Aparentemente para entrenar, pero en realidad, vino a luchar, a desgastar el filo del Grupo Dragón.
Pero nunca imaginó que Tang Zhong estaría aquí.
Mirando a Tang Zhong, Caozhi Ye se acobardó de inmediato: —¡Yo…!
Sin embargo, la gente del País Bei junto a Caozhi Ye no sabía que estaba asustado y, al ver que aún no había hecho ningún movimiento, dijeron: —Señor Caozhi, ¿qué ocurre?
Ahora que alguien del País Xuan ha salido a luchar, ¿por qué no tiene un buen combate con él?
La implicación en sus palabras era muy clara: instaban a Caozhi Ye a que se pusiera en marcha.

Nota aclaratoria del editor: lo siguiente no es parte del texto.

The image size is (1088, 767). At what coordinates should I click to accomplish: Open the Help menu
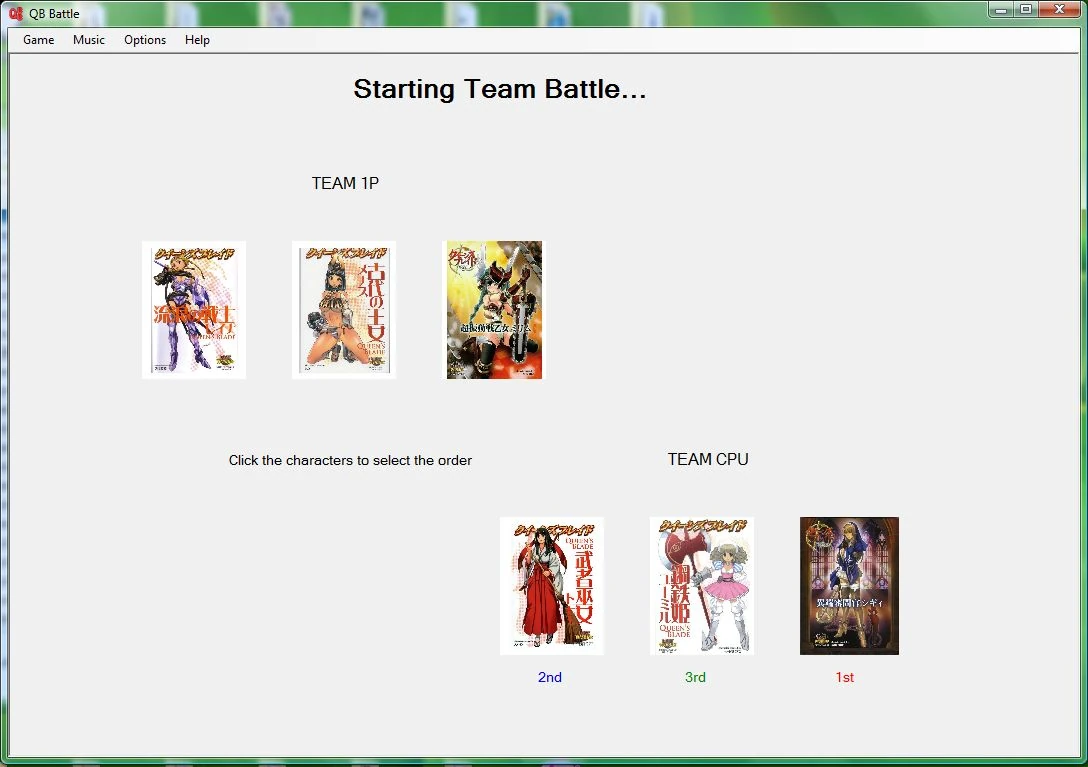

Después de todo, habían venido a humillar al Grupo Dragón, a derrotar a tantos de sus guerreros como fuera posible.
En este momento, Tang Zhong, mirando a Caozhi Ye, dio un paso adelante y dijo: —¡No malgastemos palabras, empecemos a pelear!
Conociendo ya las intenciones del oponente, Tang Zhong no deseaba malgastar más palabras.
La gente del País Bei tampoco merecía demasiadas palabras.
—No…
—gritó Caozhi Ye.
Los delegados del País Bei se quedaron atónitos al ver a Caozhi Ye así: —¿Qué pasa, Señor Caozhi?
El hombre del País Xuan es tan directo, ¿por qué sigues dudando?
—No es…
Yo…
—Caozhi Ye no supo qué decir; no podía admitir que tenía miedo.
—Exacto, Caozhi Ye, estoy siendo directo.
¿No estabas pidiendo una pelea con desdén hace un momento?
¡Pues ahora estoy aquí para pelear contigo!
—dijo Tang Zhong con una sonrisa.
Esto hizo que Caozhi Ye pareciera aún más incómodo, ¡sin saber qué hacer mientras miraba a Tang Zhong!
Pero en ese momento, Tang Zhong apretó el puño y se abalanzó hacia adelante.
Al ver esto, a Caozhi Ye le flaquearon las piernas y, de cara a Tang Zhong, se arrodilló de inmediato: —¡Papi, no me pegues, me rindo!
Mientras esta escena se desarrollaba, la expresión de todos se ensombreció; nunca habían esperado semejante resultado.
A Bai Yi le había preocupado que una pelea entre Tang Zhong y Caozhi Ye pudiera herir a Tang Zhong, pero ahora, al ver a Caozhi Ye arrodillarse de repente, se quedó completamente estupefacto.
Y la gente del País Bei estaba anonadada; ¿qué demonios estaba pasando?
Solo Tang Zhong le sonreía a Caozhi Ye en ese momento: —Hijo, solo han pasado unos años desde la última vez que te pegué, ¡y ya estás causando problemas de nuevo!